Co-workers meaning those working in the locality of Birkbeck, working across different sectors including both informal and undocumented. The term co-workers we wish to carry no hierarchy between different roles or positions in work but rather address all as our co-workers, collective yet understanding each working under specific and particular structures of employment.
Manual Labours is a term we wish to explore in order to recapture a new sense of manual labour other to that linked to the crippling work of the assembly line. Rather this historical alignment allows us to track a narrative of manual labour from the factory line to its position within current modes of work in so-called late/financial capitalism. The plural labours refers to the many different forms of work we are thinking around, with a particular focus on those forms that we insist aren’t soley at the service of a purpose outside of our own wish, that critical, political, and fulfilling work which we wish to acknowledge and position. Importantly manual labour also references the hugely physical and manual workforce the Western so called immaterial labourers rely on. In our efforts to understand the complexities of work we aim to ensure a constant connection with the struggles of the global workforce in its many different manifestations.
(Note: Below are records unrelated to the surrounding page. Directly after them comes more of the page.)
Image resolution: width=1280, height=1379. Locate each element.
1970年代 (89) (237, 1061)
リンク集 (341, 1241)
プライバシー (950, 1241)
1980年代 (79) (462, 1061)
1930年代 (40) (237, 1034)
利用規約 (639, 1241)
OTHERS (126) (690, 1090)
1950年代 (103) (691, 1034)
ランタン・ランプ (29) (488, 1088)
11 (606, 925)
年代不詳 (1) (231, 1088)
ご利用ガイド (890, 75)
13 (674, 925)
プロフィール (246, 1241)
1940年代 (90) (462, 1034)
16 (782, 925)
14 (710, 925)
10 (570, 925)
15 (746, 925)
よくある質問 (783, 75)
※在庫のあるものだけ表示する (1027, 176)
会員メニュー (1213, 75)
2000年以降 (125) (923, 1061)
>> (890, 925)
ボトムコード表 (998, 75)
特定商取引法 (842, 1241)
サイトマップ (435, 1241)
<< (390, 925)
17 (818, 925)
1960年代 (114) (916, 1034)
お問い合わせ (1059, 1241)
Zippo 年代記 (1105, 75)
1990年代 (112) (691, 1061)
Physical we understand in its most expanded sense. From the body performing in the workplace to exerting force as one runs to work. We also link emotions to what we mean by physical, to grant emotions with a weight or physicality and render them part of our understanding of work and working processes. Questions around physicality we follow as a possible route to locating a sense of embodied understanding, or awareness of the structures as work and how one must negotiate them. It is traditional to split the mind (cognitive) and the body (manual) both hierarchically but within the individual. This split has complex relationships to alienation but also through exploitative processes of cognitive capitalism we are interested in the body as a site for a form of critical language or intellect that we might look to explore. Meyerhold and his research into biomechanics hoped to develop a physical form of intellect and expression, a new form of political language of the body. We are interested in what the often relegated body stores as a site of experiential knowledge and inherited gesture that cannot be quantified or read by current evaluative methods.
- What is your body doing when you are sat at your desk?
- How do you care for your body in your job role?
- What is your physical proximity to other co-workers?